Capítulo 6 - Hey, Angel

HANK NARRANDO
Não deu certo. Além do cara ter fugido de Londres, ainda tive que voltar pra casa e ter a infelicidade de achar minha cerveja congelada.

Estou sozinho na sala da delegacia, pensando em tudo o que já conseguimos. O único hermano que pegamos morreu. Foi uma loucura. Ele ficou encurralado e entrou em pânico. Começou a bater a cabeça no muro e depois se jogou na rua. Foi pego em cheio por um carro. E o cara que estava junto dele já tinha escapado. Deu no pé e largou o amigo para trás. E nem é o pior. Eu não gosto nem de pensar no que mais vi aquele dia. Foi uma verdadeira covardia.

Sou tirado dos pensamentos por uma ligação da minha mãe.

- Filho, como vocês estão? Não ligaram essa semana. Tá tudo bem?

- Sim. É que com a vinda dos meninos, estamos mais ocupados, e aqui na delegacia o bicho tá pegando.

- Os homens lá da padaria? Tem certeza que é uma boa ideia?

- Eles até que não são ruins. Só o Nico que é meio atrevi...

- Não. Eu digo seu irmão trabalhar? Sabe que é culpa sua, não sabe? Deixa ele estudar em paz e pegar quem quiser. Aí ele forma e exerce a profissão de dentista.

- Ele tá se saindo bem...

- Eu me preocupo...

- Eu que todo dia saio de casa correndo o risco de levar um tiro, e a senhora só se preocupa com ele?

- Não me acuse! Você sabe que é diferente.

- Quem cria a diferença é você, mãe. Eu confio na capacidade do Fede. E eu dei um jeito de fazê-lo trabalhar. Vai ser bom esse convívio pra ele.

Desligo na cara dela. Já se passaram seis anos. E ela ainda não entendeu. Até o Fede já entendeu, e ela não. Eu amo tanto o meu irmãozinho. Ele deve me achar um egocêntrico. Mas se ele soubesse que ajo assim em certos momentos por ele...

PIERRE NARRANDO
Mais aulas de literatura mundial se passaram. Já havíamos discutido Antígona, e agora estávamos na África. A última aula foi sobre O Mundo Se Despedaça. E agora víamos Mayombe. A aula sobre esse livro já estava no final. A discussão havia sido interessante. E novamente, Isak havia dominado a parada.

O Professor falava com entusiasmo sobre Mayombe. Era um modo que nunca havíamos visto antes. Faltando 1 minuto para o fim da aula, e acabada a discussão, perguntaram porque tanto ânimo do Sr.Path.

- Por que estou animado? É um livro escrito em Língua Portuguesa. O português é em minha opinião o idioma mais belo que existe. É muito complexo, mas atraente e liricamente bonito. Tanto amo a língua, que a falo fluentemente, e pela ser a minha especialidade de Literatura internacional ser a da língua portuguesa, vamos estudar alguns livros principalmente livros do Brasil. Então se quiserem se adiantar, serão neles que estarão as discussões mais complexas.

- Por que eles em específico? Por que não as obras americanas e europeias? São bem mais famosas, podem gerar discussões muito mais ricas e profundas já que as conhecemos melhor. - Uma menina de franja e cabelo loiro perguntou.

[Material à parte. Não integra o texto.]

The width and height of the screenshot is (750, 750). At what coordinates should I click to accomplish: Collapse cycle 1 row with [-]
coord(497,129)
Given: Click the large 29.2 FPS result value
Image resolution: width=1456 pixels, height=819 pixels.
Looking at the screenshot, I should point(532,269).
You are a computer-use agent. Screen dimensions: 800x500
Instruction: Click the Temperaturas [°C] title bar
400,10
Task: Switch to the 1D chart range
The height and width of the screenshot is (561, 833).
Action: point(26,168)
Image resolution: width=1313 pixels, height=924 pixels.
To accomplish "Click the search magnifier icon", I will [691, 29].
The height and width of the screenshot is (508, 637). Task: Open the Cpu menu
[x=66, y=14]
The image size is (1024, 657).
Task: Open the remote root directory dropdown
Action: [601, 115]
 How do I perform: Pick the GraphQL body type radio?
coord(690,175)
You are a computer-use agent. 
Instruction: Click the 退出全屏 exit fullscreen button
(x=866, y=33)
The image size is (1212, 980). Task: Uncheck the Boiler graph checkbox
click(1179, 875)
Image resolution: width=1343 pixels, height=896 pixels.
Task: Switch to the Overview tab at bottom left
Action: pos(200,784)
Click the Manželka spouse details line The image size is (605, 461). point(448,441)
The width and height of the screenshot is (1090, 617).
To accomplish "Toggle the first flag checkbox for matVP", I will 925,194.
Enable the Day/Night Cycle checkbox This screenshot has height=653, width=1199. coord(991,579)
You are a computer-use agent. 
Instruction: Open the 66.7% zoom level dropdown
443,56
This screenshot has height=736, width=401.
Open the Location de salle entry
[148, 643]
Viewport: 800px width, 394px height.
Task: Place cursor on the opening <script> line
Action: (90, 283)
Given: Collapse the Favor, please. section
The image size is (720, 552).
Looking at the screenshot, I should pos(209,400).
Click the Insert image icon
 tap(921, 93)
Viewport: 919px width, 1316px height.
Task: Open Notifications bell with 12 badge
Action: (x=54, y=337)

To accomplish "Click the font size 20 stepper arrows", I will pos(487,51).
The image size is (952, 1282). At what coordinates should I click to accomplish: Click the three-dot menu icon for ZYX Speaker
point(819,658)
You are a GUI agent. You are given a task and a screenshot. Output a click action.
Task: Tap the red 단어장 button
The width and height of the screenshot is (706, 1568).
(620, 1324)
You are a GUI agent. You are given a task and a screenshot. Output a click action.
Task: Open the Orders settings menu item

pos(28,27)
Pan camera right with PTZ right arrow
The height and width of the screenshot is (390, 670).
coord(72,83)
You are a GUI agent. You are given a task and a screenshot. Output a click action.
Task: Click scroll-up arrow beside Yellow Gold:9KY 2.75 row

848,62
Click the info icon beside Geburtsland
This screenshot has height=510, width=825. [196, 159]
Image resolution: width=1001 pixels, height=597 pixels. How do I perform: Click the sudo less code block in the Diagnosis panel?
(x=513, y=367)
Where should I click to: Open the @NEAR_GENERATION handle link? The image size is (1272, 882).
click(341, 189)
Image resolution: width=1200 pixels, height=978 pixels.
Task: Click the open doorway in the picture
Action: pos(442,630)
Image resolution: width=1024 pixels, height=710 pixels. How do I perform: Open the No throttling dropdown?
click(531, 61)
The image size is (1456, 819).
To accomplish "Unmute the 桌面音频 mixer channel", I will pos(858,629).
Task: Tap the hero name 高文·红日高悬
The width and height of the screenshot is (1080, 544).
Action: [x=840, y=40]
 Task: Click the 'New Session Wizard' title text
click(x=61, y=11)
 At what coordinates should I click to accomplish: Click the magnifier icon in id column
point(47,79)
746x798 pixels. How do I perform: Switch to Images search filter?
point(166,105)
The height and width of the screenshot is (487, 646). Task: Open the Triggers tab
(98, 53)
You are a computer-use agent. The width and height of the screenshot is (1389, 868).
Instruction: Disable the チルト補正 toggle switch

- Talvez. Mas esses livros são tão conhecidos que vocês já estão familiarizados. Mas ir para a literatura do Brasil e saber compreendê-la, mostra que conseguiram entender o propósito da disciplina, que é abrir a mente para a literatura estrangeira. Estados Unidos e Europa são estrangeiros, mas internalizados demais para alcançarmos esse objetivo. Claro que passaremos por esse países, mas vou cobrar menos deles, e mais da América Latina.

Interessante a visão do Sr.Path sobre o assunto. Pela primeira vez em muito tempo, sinto que um professor está me ganhando como aluno. É difícil alguém passar a emoção e inspiração que esse cara passa.

Após a aula, resolvi ir caminhar um pouco nos entornos da Universidade. Quando eu passava pelo gramado em frente ao prédio, levei um tapa forte na bunda.

- Gostoso assim... que desperdício. - Uma menina havia batido na minha bunda. E que história é essa de desperdício? - Tem uma foto de um veado nas suas costas, poc.

Ela sai de perto e vai em rumo à cafeteria. Ela não tem intimidade comigo pra me chamar de poc. Que menina abusada. Que bom que não respondi, ou acabaria levando advertência.

Passo as mãos pelas minhas costas, e tiro outra foto de um veado. Esse começo de ano é sempre uma desgraça! E dessa vez parece que o período do zoação ainda não terminou.

E saí da Universidade para acalmar e dar um passeio em um parque aqui perto. Odeio quando fazem isso. Não o lance da foto, mas passar a mão em mim. Eu sempre frequentei boates gays durante minha estadia em Madrid. Já perdi a conta de quantas vezes passaram a mão em minha bunda, peitoral, pênis, coxa... acho que nunca passaram a mão no meu cu porque tinha calça e cueca pra impedir. Essas passadas de mãos eram sempre motivos para uma briga.

FLASHBACK ON
MADRID, 2016
PIERRE NARRANDO

- Ah, vamos no karaokê comigo! Vai ser divertido. S'il vous plait, mon amour. - Sabia que ele não resistiria se eu falasse francês.

- Certo, mi vida. Vamos então. - Ele dá aquele sorriso de covinhas que eu adoro.

Juan vem comigo para o palco e ocupamos os dois microfones restantes. Haviam quatro microfones, e as músicas rodavam aleatoriamente. Quem quisesse era só subir e ocupar as vagas. Esperamos 5 segundos e a música começou. Hey, Angel - da One Directon. Cada um cantaria a parte de um dos meninos. Eu fiquei com Harry. E começou a música. Soltei minha voz e comecei a cantar:

- Hey angel
Do you know the reasons why
We look up to the sky?
Hey angel
Do you look at us and laugh
When we hold on to the past?
Hey angel

- Oh I wish I could be more like you
Do you wish you could be more like me?
Oh I wish I could be more like you
Do you wish you could be more like me? - Um cara bem alto, magro e ruivo ia cantando e ia se aproximando de mim. Juan ainda não percebia.

- Hey angel
Tell me, do you ever try
To come to the other side?
Hey angel
Tell me, do you ever cry
When we waste away our lives? - Eu ignorei e soltei a minha voz com tudo. Modestia a parte, canto muito bem.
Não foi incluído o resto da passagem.